The Life Story of Abraham Lincoln -5
It is by presence of mind in untried emergencies that the native metal
of a man is tested; it is by the sagacity to see, and the
fearless honesty to admit, whatever of truth there may be in
an adverse opinion, in order more convincingly to expose the
fallacy that lurks behind it, that a reasoner at length gains
for his mere statement of a fact the force of argument; it is
by a wise forecast which allows hostile combinations to go so
far as by the inevitable reaction to become elements of his
own power, that a politician proves his genius for
state-craft; and especially it is by so gently guiding public
sentiment that he seems to follow it, by so yielding doubtful
points that he can be firm without seeming obstinate in
essential ones, and thus gain the advantages of compromise
without the weakness of concession; by so instinctively
comprehending the temper and prejudices of a people as to
make them gradually conscious of the superior wisdom of his
freedom from temper and prejudice,--it is by qualities such
as these that a magistrate shows himself worthy to be chief
in a commonwealth of freemen. And it is for qualities such
as these that we firmly believe History will rank Mr. Lincoln
among the most prudent of statesmen and the most successful
of rulers. If we wish to appreciate him, we have only to
conceive the inevitable chaos in which we should now be
weltering, had a weak man or an unwise one been chosen in his
stead. "Bare is back," says the Norse proverb, "without
brother behind it;" and this is, by analogy, true of an
elective magistracy. The hereditary ruler in any critical
emergency may reckon on the inexhaustible resources of
*prestige,* of sentiment, of superstition, of dependent
interest, while the new man must slowly and painfully create
all these out of the unwilling material around him, by
superiority of character, by patient singleness of purpose,
by sagacious presentiment of popular tendencies and
instinctive sympathy with the national character. Mr.
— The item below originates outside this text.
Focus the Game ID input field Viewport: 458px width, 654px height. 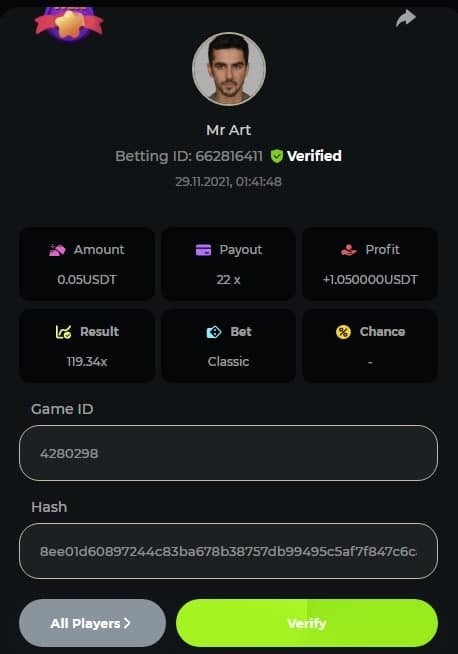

Lincoln's task was one of peculiar and exceptional
difficulty. Long habit had accustomed the American people to
the notion of a party in power, and of a President as its
creature and organ, while the more vital fact, that the
executive for the time being represents the abstract idea of
government as a permanent principle superior to all party and
all private interest, had gradually become unfamiliar.